AM57X: CMEM problems with IPC between ARM and DSP

Kevin Schuster

Hi,

can anybody help me to understand how to use CMEM? I have following example:

I want to use the ARM for sending the DSP an image to run a median filter. Since I learned from my last thread (https://e2e.ti.com/support/arm/sitara_arm/f/791/p/500457/1822502#1822502) that the MessageQ-method will only allow a payload of 512 Bytes, it is impossible to send a whole picture from the ARM to the DSP with MessageQs. So I want to use CMEM to store the image in the specific CMEM memory and send the DSP only the pointer. But it looks like it is not working and I can't find an example anywhere!!! The CMEM Overview site (http://processors.wiki.ti.com/index.php/CMEM_Overview?keyMatch=cmem&tisearch=Search-EN-Everything) isn't very useful to me. I need to see how the whole thing works and not only some descriptions of the functions...

I am trying this:

ARM

        /* allocate message */
       msg = (App_Msg *)MessageQ_alloc(Module.heapId, Module.msgSize);

       if (msg == NULL) {
           status = -1;
           goto leave;
       }

        bufIn = CMEM_alloc(imgSize,&cMemAllocParams);
       if(bufIn == NULL)
           printf("CMEM_alloc failed!!!\n");
       else
           printf("CMEM_alloc okay (buf: %p)\n",bufIn);

        msg->info.in_data = (uint8_t*)CMEM_getPhys((void*)bufIn);
       if(msg->info.in_data == NULL)
           printf("CMEM_getPhys failed!!!\n");
       else
           printf("CMEM_getPhys okay (in: %p)\n",msg->info.in_data);

        /* set the return address in the message header */
       MessageQ_setReplyQueue(Module.hostQue, (MessageQ_Msg)msg);

       printf("Trying MessageQ_put...\n");
       /* send the message to the remote processor */
       if (MessageQ_put(Module.slaveQue1, (MessageQ_Msg)msg) < 0)
       {
           printf("MessageQ_put had a failure error\n");
           status = -1;
           goto leave;
       }
       printf("MessageQ_put okay!\n");

It seems to work, but with some strange output:

CMEM_alloc okay (buf: 0xa0161000)
[ 161.087851] CMEMK Error: Failed to find a pool which fits 0x4b000
[ 161.097870] CMEMK Error: get_phys: Unable to find phys addr for 0x0
[ 161.109737] CMEMK Error: get_phys: get_user_pages() failed: -14
CMEM_getPhys okay (in: 0xa0000000)

Trying MessageQ_put...

MessageQ_put okay!

DSP:

        /* wait for inbound message */
        status = MessageQ_get(Module.slaveQue, (MessageQ_Msg *)&msg,
            MessageQ_FOREVER);

        Log_print0(Diags_ENTRY | Diags_INFO, "--> MessageQ_get okay!");

        if (status < 0) {
            goto leave;
        }

        if (msg->info.dataFlag== 1)
        {
           int i = 0;
            msg->info.dataFlag = 0;
            Log_print1(Diags_ENTRY | Diags_INFO, "--> msg->info.in_data (%p): ",msg->info.in_data);
            median_3x3_cn((unsigned char*)&msg->info.in_data, msg->info.cols,(unsigned char*)&msg->info.out_data);
        }

The address for the DSP seems right, but it is not working...wrong data at this address...what did I do wrong?
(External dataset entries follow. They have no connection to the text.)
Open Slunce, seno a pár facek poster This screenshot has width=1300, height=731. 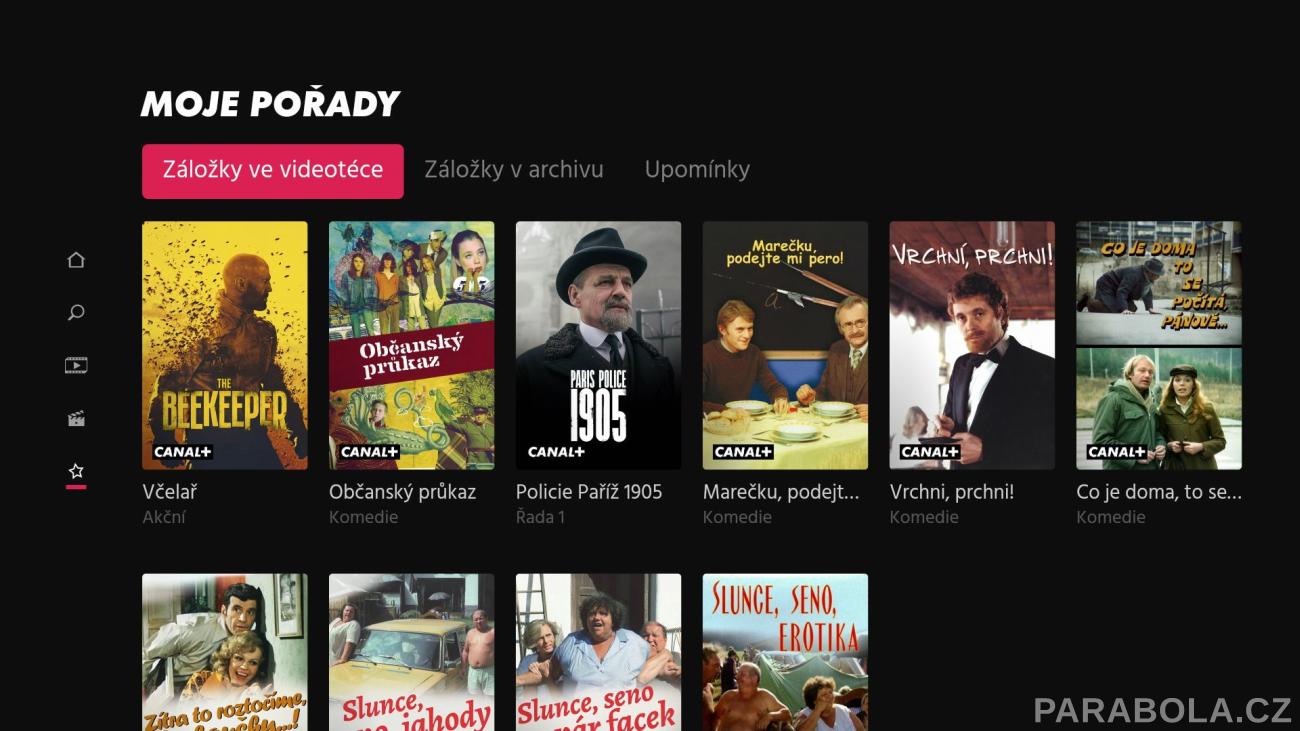598,652
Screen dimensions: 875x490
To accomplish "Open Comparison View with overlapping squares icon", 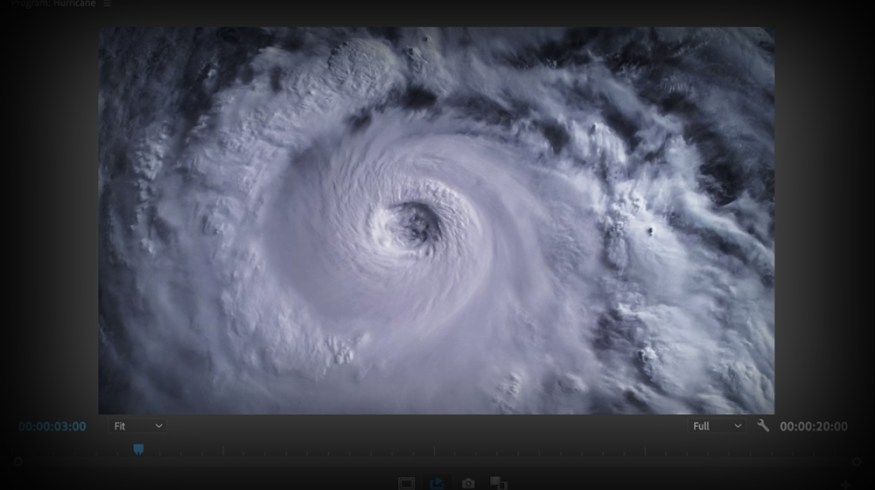I will (x=499, y=484).
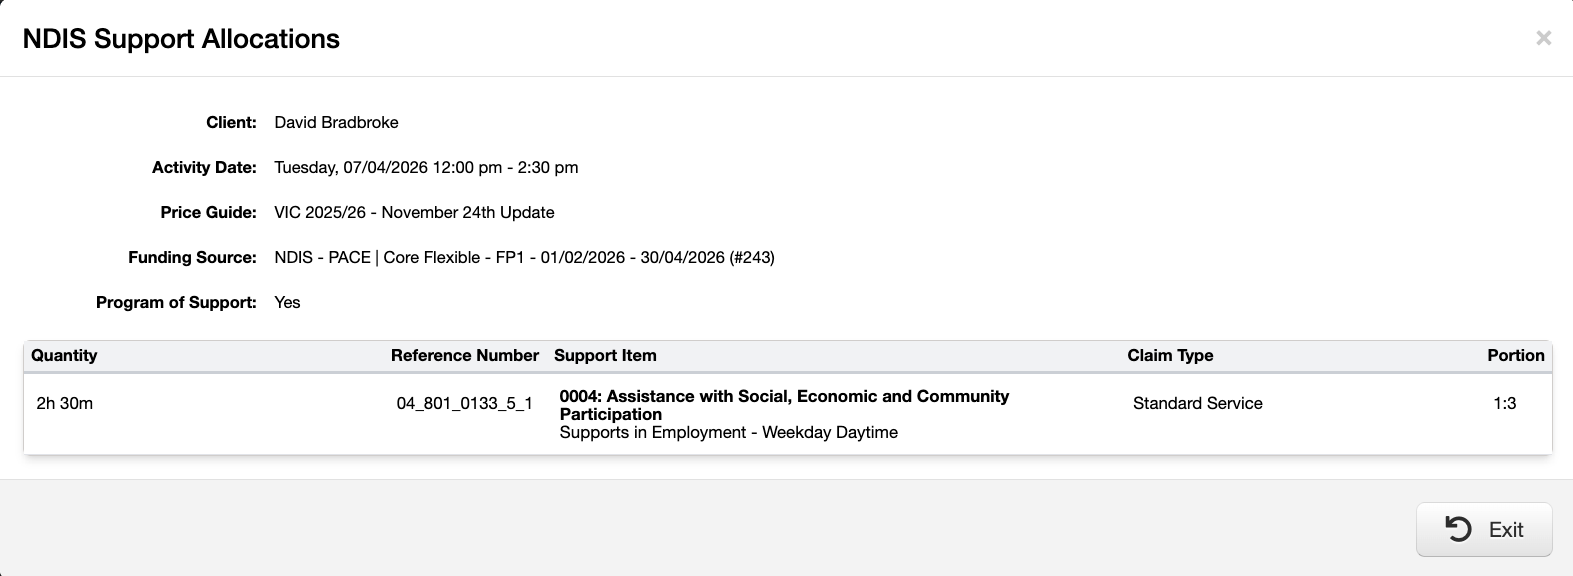Click the client name David Bradbroke

click(x=336, y=122)
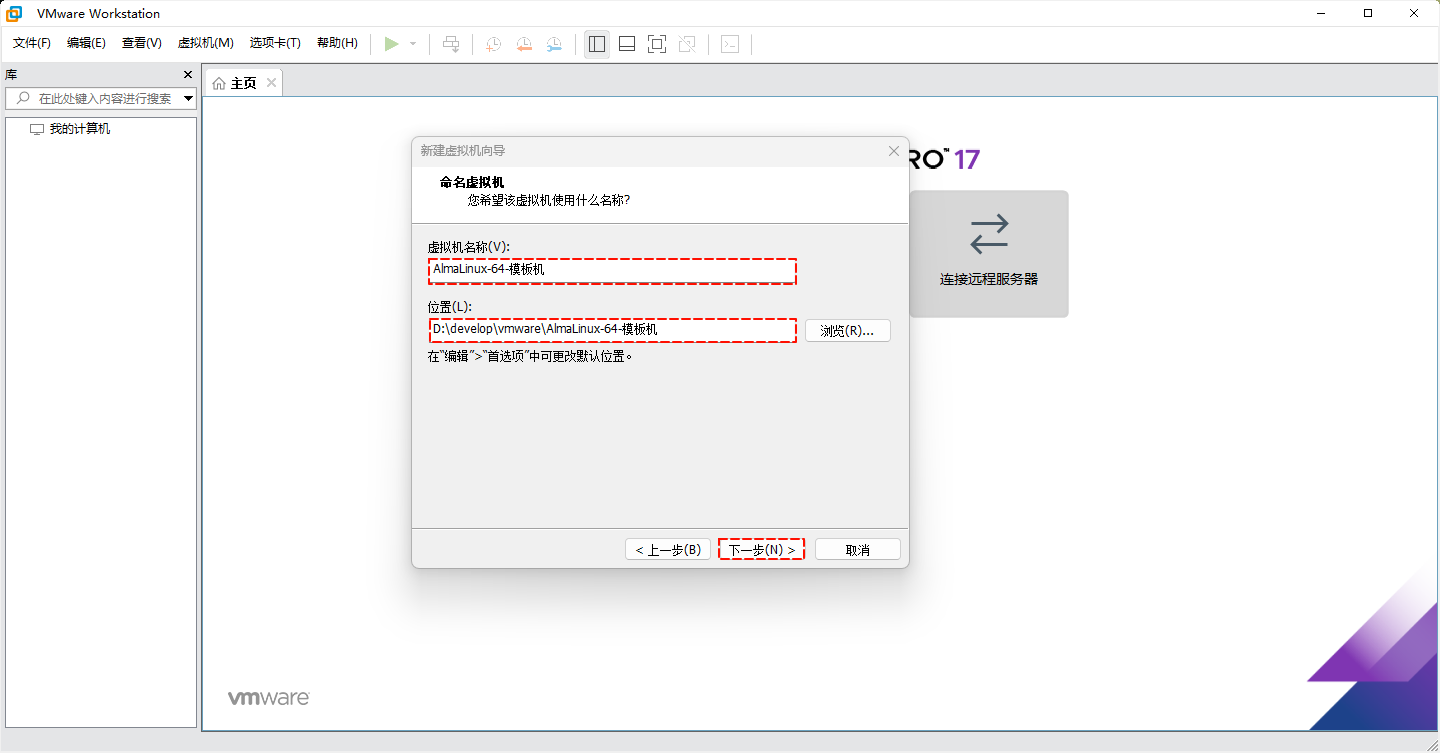The width and height of the screenshot is (1440, 753).
Task: Click 下一步(N) to continue the wizard
Action: click(x=761, y=548)

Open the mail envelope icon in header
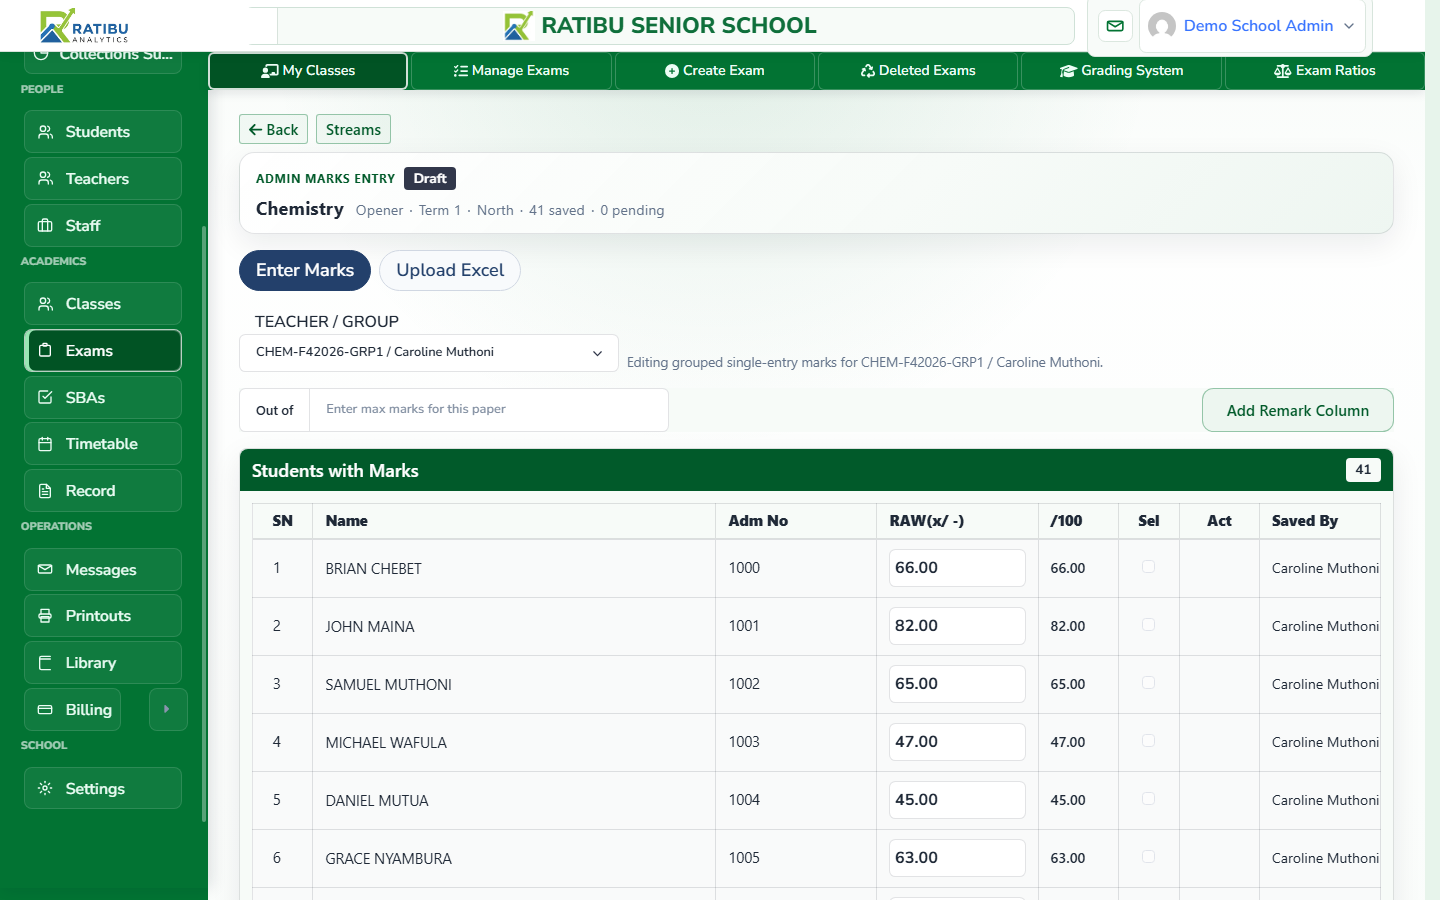(1115, 26)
Here are the CMEM stats "cat /proc/cmem":

root@am57xx-evm:~# cat /proc/cmem

Block 0: Pool 0: 1 bufs size 0xc000000 (0xc000000 requested)

Pool 0 busy bufs:

Pool 0 free bufs:
id 0: phys addr 0xa0000000

Target: EVM AM572x

IPC: 3.40.01.08

Processor SDK Linux: 2.00.01.07

DSP:SYS/BIOS: 6.45.00.19

over 9 years ago

0 Biser Gatchev-XID over 9 years ago

TI__Guru**** 393215 points

I will ask the software team to comment.

0 Garrett Ding over 9 years ago in reply to Biser Gatchev-XID

TI__Mastermind 43296 points

Kevin,

Here is a CMEM example:

and look at the function void demoK2H_initCmemBufs(int cached),

I extract the CMEM APIs below:

alloc_params.type = CMEM_POOL;
alloc_params.alignment = 0;

if ( cached == DEMO_BUFS_CACHED )
alloc_params.flags = CMEM_CACHED;
else
alloc_params.flags = CMEM_NONCACHED;

demoK2H_assert( (CMEM_init() == 0), 0, "ERROR: CMEM_init() ");

cmem_buf_desc[0].physAddr = CMEM_allocPhys(2 * max_num_descs * demo_payload_size, &alloc_params);
demoK2H_assert( (cmem_buf_desc[0].physAddr != 0), 0, "ERROR: CMEM_allocPhys() ");

cmem_buf_desc[0].length = 2*max_num_descs*demo_payload_size;

cmem_buf_desc[0].userAddr = CMEM_map( cmem_buf_desc[0].physAddr, cmem_buf_desc[0].length);
demoK2H_assert( (cmem_buf_desc[0].userAddr != NULL), 0, "ERROR: CMEM_map() ");

Also make sure you have -D_FILE_OFFSET_BITS=64 option added in compiler CFLAGS.

Regards, Garrett

0 Kevin Schuster over 9 years ago in reply to Garrett Ding

Expert 1210 points

If I try it like this, it is not working:

#define PAYLOADSIZE 0xc000000

unsigned char * payload;
unsigned long payloadPhys;
payloadPhys = CMEM_allocPhys(PAYLOADSIZE, &params);
//payload = CMEM_alloc(PAYLOADSIZE, &params);
if(payloadPhys == NULL)
{
printf("CMEM_allocPhys failed!!!\n");
status = -1;
goto leave;
}
else
printf("CMEM_allocPhys okay (payloadPhys: %p)\n!",payloadPhys);

//payloadPhys = CMEM_getPhys(payload);
payload = CMEM_map(payloadPhys,PAYLOADSIZE);
if(payload == NULL)
{
printf("CMEM_map failed!!!\n");
status = -1;
goto leave;
}
else
printf("CMEM_map okay (payload: %p)\n!",payload);

memcpy(payload, in_data, IMG_IPC_SIZE);

Output:
MessageQ_open OK!!
CMEM_allocPhys okay (payloadPhys: 0xa0000000)
CMEM Error: map: Failed to mmap buffer at physical address 0xc000000a0000000
!CMEM_map failed!!!

Is there any documentation for this example? Why do I have to use the CMEM_allocPhys and CMEM_map functions? The example of "nano_test.c" is using CMEM_alloc and CMEM_getPhys.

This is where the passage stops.